0

I know that a blacklist approach to URL filtering isn't the most secure, but let's say that in addition to this filtering we're also rewriting all untrusted links to go through a redirect page that warns the user about the risks, and that we're implementing the blacklisting carefully to avoid XSS Filter Evasion.

Which URL schemes would we then put in the blacklist? The two obvious ones are javascript: and data:, what others am I missing?

Changaco
  • 101
  • 5
  • Are you sure this helps with XSS at all? The point is that XSS can happen when you either include someone else's data in your page, or your page runs in someone else's context. So this is very little about links, and very much about things like loading ` – Marcus Müller Jan 15 '17 at 11:05
  • 1
    @MarcusMüller There are lots of legitimate use cases for limiting URI schemes to protect against XSS. User-generated external links, etc. – Arminius Jan 15 '17 at 11:35
  • 1
    Can you elaborate on why you want a blacklist instead of a whitelist? – Arminius Jan 15 '17 at 11:36
  • @Arminius Because a whitelist requires maintenance, for example we used to only allow HTTP(S) links and a user asked us for `xmpp:` support. Of course there aren't that many URL schemes and few new ones are created over time, but still it seems like maintaining a blacklist would be easier. – Changaco Jan 15 '17 at 11:51

1 Answers1

2

A blacklist of URI schemes is not reliable.

There is no common list of bad URI schemes because it's just not possible to build a complete one. There are lots of non-standard schemes for different browsers and more could be added in the future. (One example of a dangerous non-standard scheme would be livescript: for old Netscape versions.)
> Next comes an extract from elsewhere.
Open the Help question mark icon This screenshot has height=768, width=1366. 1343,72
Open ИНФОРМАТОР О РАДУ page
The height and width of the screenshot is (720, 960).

This is another good point:

I do not allow bitcoin: on my servers, nor anything except for http, https, or ftp.

The reason is because I have no way of knowing what third party applications might have vulnerabilities (including social engineering) that could be exploited by a specially crafted URI string being fed to them.

(Source)

Similarly, there is no blacklist of dangerous HTML tags because - although standardized - browsers still go their own ways with custom tags. Building a comprehensive list would be hopeless.

Another problem is that you could run into problems with nested schemes. What about view-source:data:..., rss:jar:..., etc.?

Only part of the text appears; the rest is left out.